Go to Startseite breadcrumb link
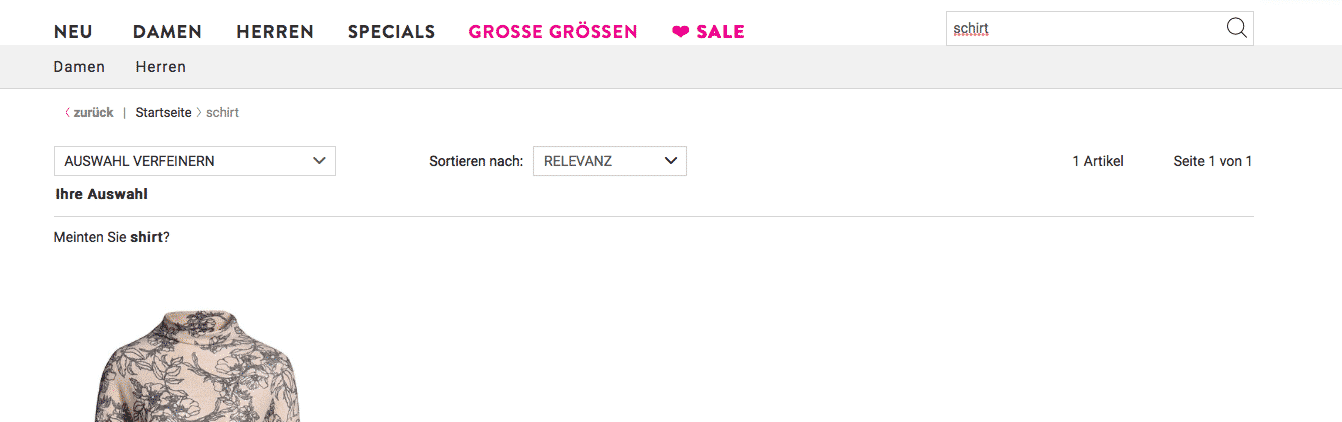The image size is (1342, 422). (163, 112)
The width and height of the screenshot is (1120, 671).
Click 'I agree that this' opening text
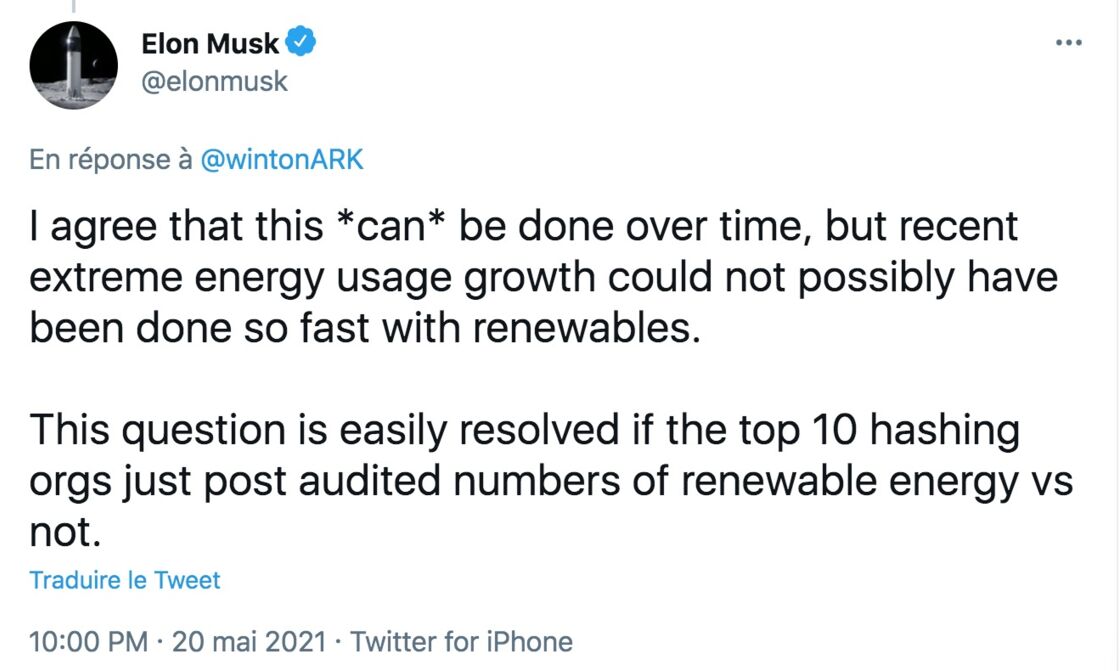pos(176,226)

- - -

-- TASK PROMPT --
For each record above, write it out exactly and omit any picture.

-- TASK RESULT --
Go to Startseite breadcrumb link
The image size is (1342, 422). (163, 112)
The width and height of the screenshot is (1120, 671).
Click 'I agree that this' opening text
pos(176,226)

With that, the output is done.